··· Фрагмент страницы ···
В другом своем, более позднем сочинении – «До смерти мне грозила смерти тьма…» (1845) – Кюхельбекер развертывает тему будущего припоминания, опознания на том свете: «И голос каждого я различу, И каждого узнаю по лицу».
Тютчев в 1836 г. напечатал стихотворение «Сон на море» («И море, и буря качали наш челн…»), которое самим своим названием нечаянно перекликается с первым из этих кюхельбекеровских текстов. Метафизическую память здесь пробуждает – и одновременно деформирует – контрастирующей с ней грохот бушующего моря. Однако тютчевский визионер узнает не прежних друзей, а так же, как это будет у Павловой, «неведомые» ему ранее лица:
…Земля зеленела, светился эфир,
Сады-лавиринфы, чертоги, столпы,
И сонмы кипели безмолвной толпы.
Я много узнал мне неведомых лиц,
Зрел тварей волшебных, таинственных птиц,
По высям творенья, как Бог, я шагал
И мир подо мною недвижный сиял.
Но все грезы насквозь, как волшебника вой.
Мне слышался грохот пучины морской,
И в тихую область видений и снов
Врывалася пена ревущих валов.
··· Исходные материалы ···
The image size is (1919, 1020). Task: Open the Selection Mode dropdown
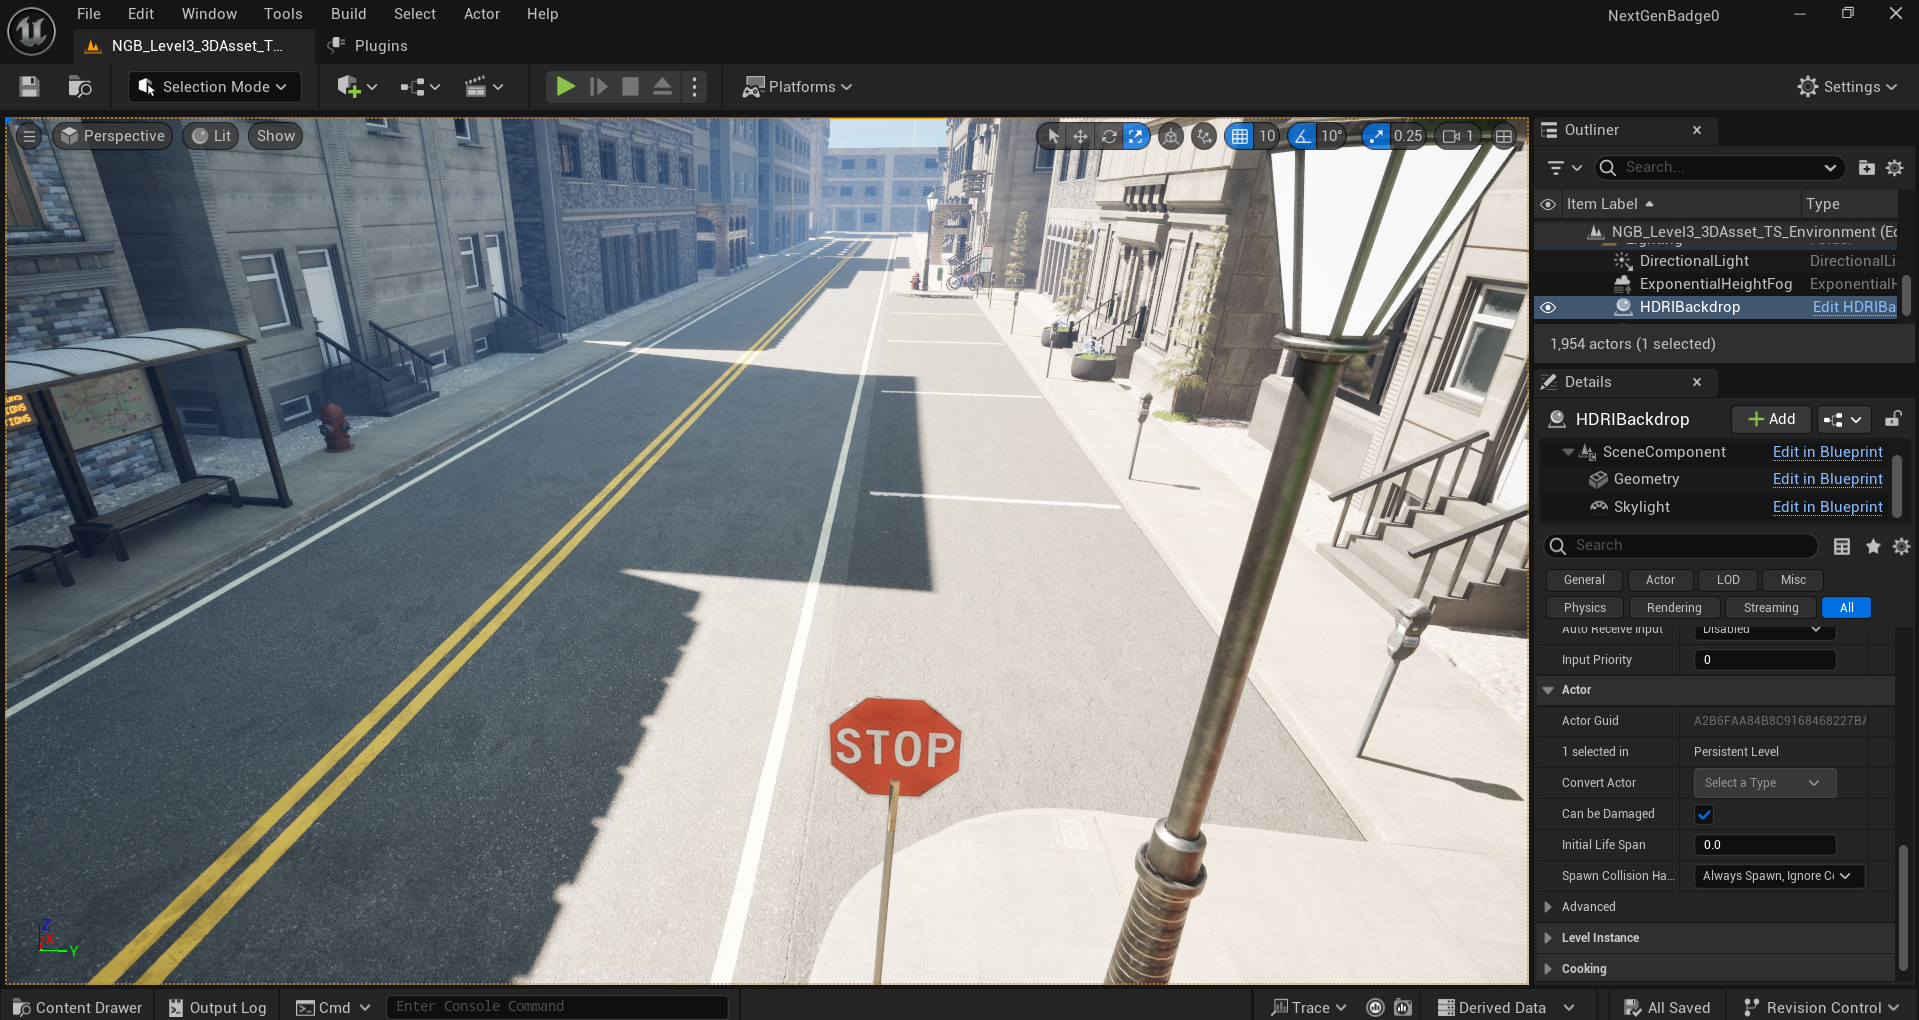click(x=213, y=86)
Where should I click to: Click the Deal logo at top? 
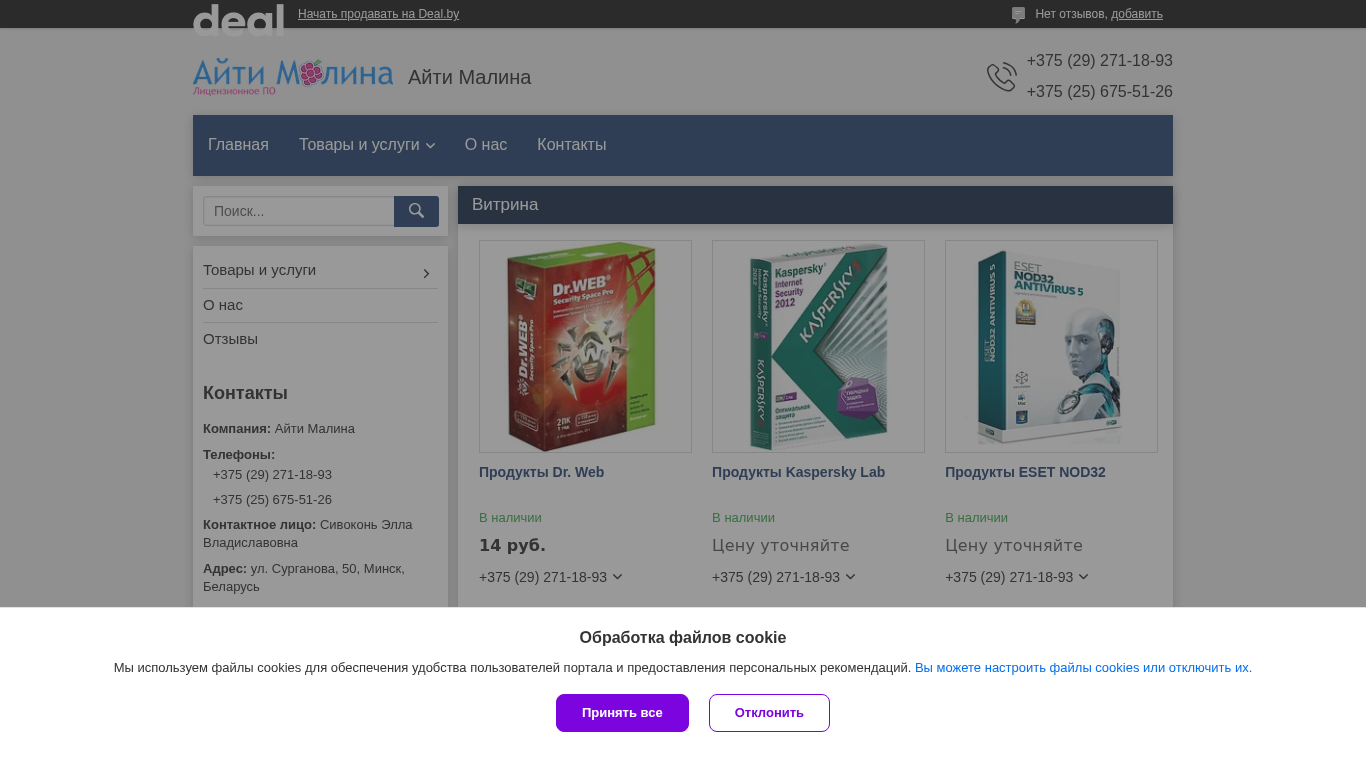tap(238, 19)
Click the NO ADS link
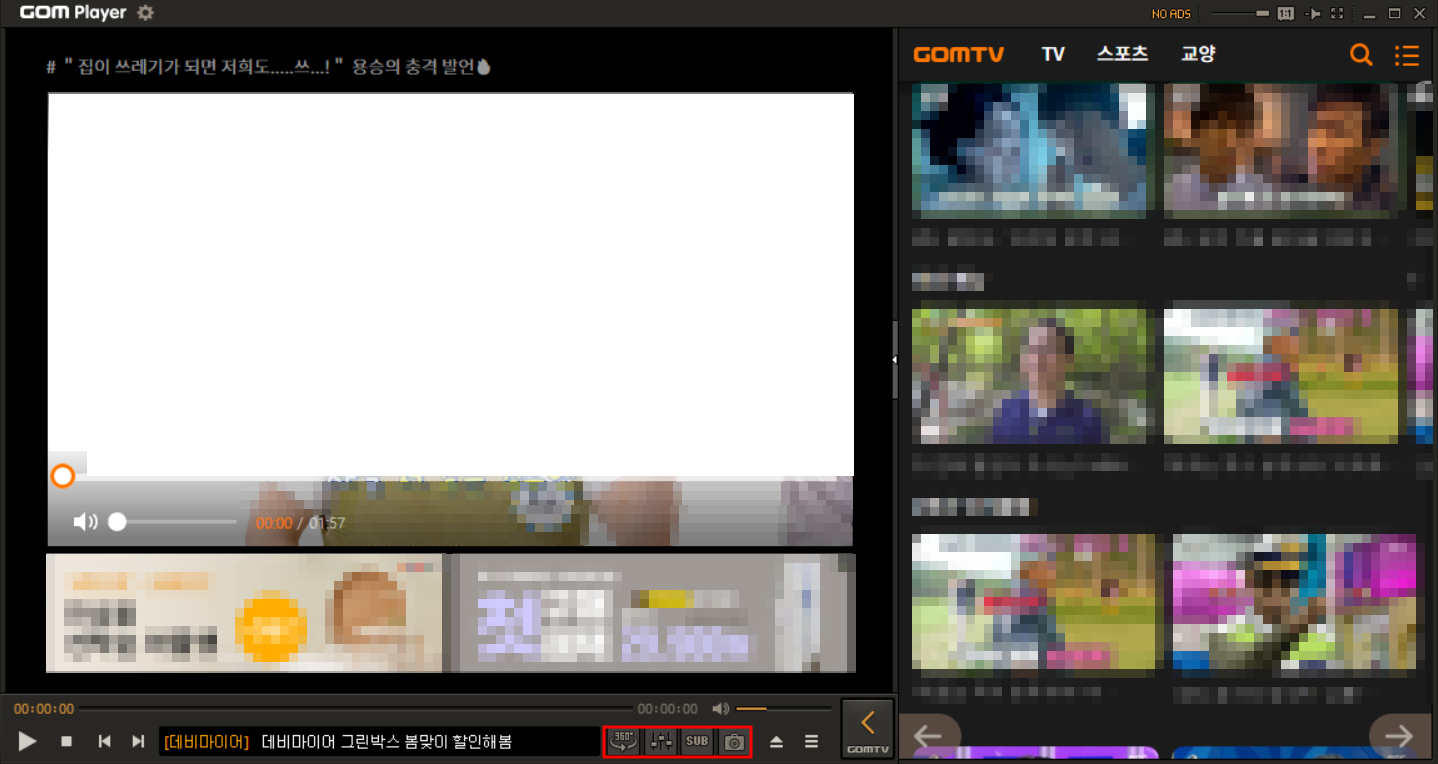Screen dimensions: 1438x764 1169,13
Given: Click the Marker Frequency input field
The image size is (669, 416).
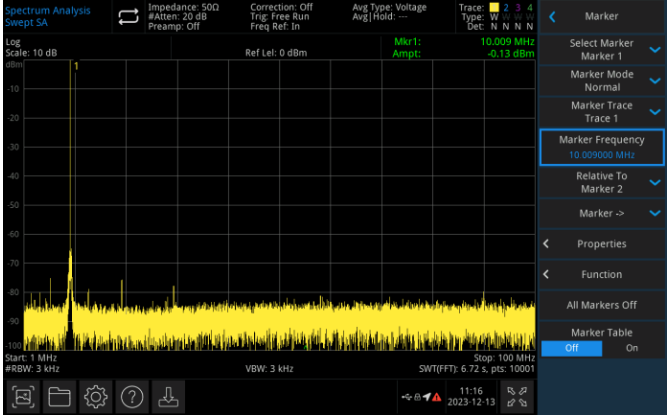Looking at the screenshot, I should click(602, 147).
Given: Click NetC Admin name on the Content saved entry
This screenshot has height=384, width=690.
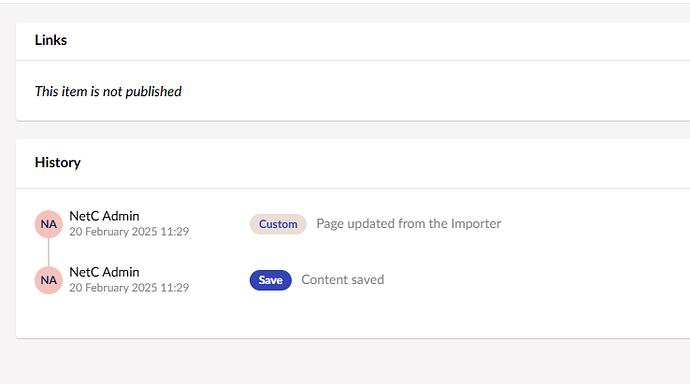Looking at the screenshot, I should pos(104,272).
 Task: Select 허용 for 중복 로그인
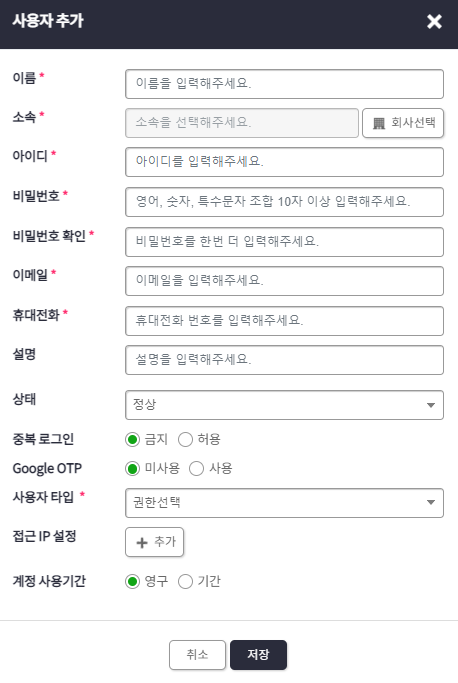185,440
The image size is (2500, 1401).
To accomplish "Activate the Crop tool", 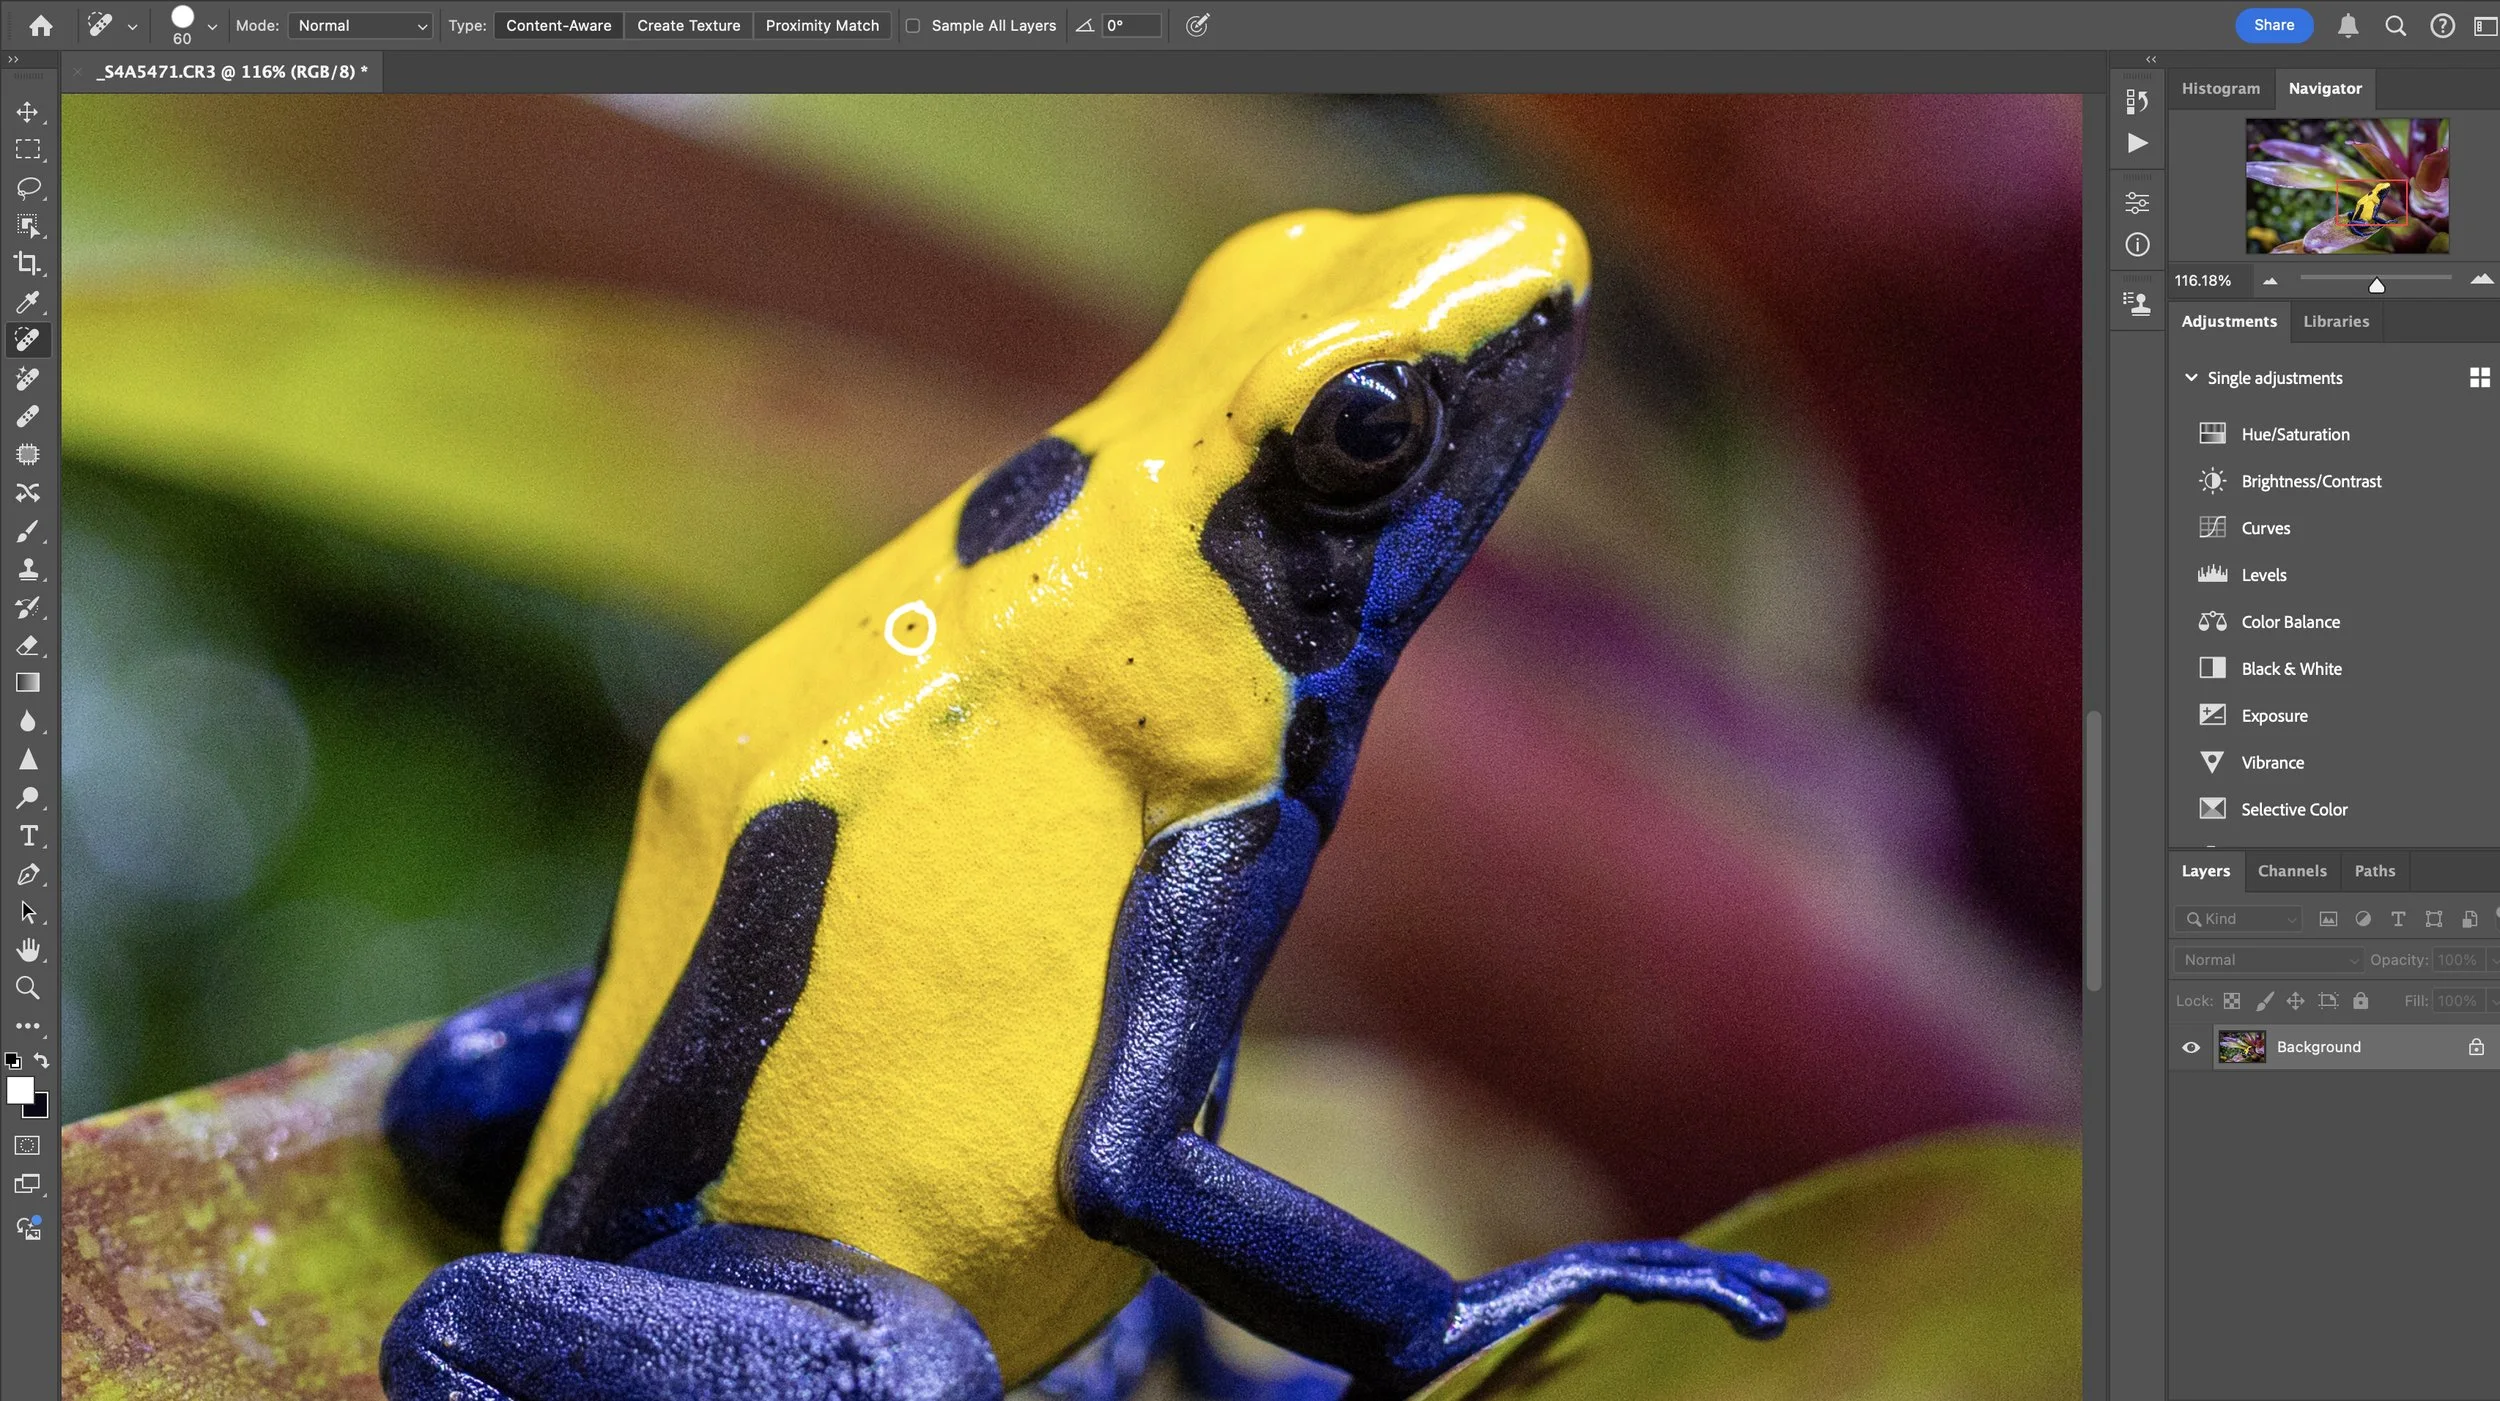I will [28, 264].
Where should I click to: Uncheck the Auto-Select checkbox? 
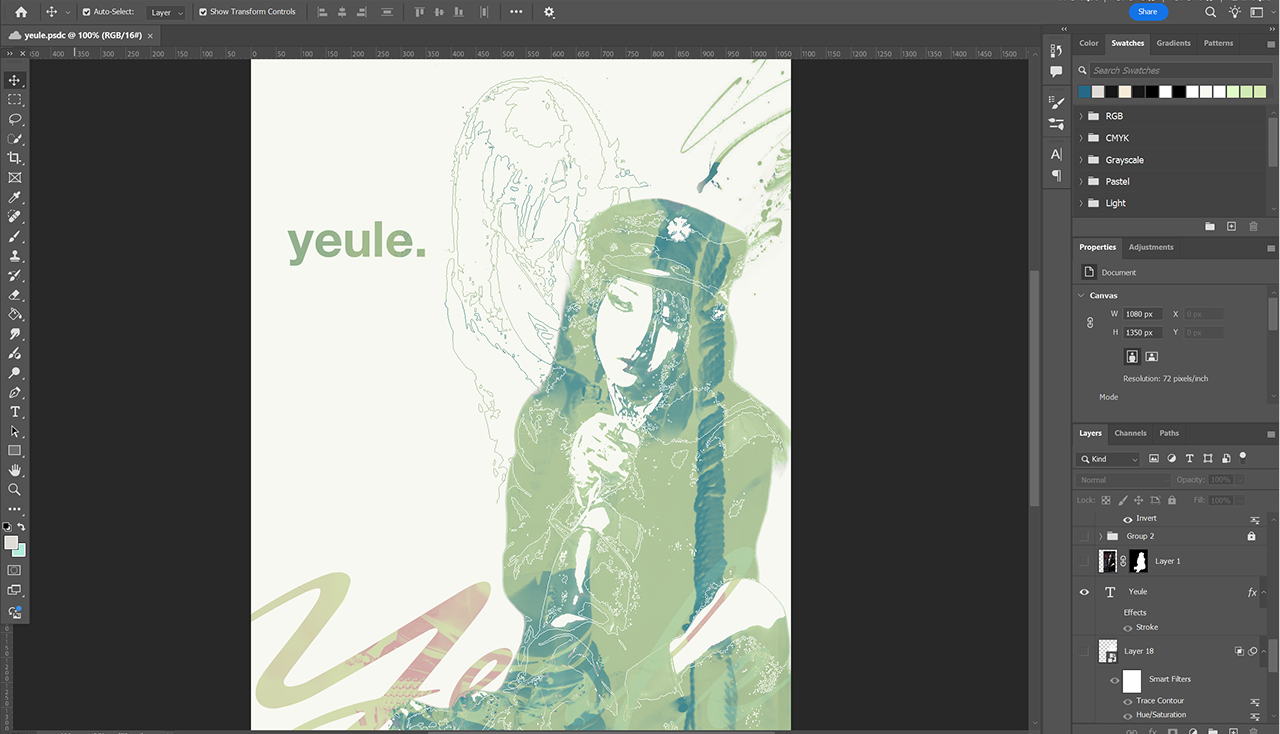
···
◆ Короткое задание ◆
Выпишите в начальной форме все фамилии, которые встречаются во фрагменте страницы.

◆ Ответ к заданию ◆
Кюхельбекер, Тютчев, Павлова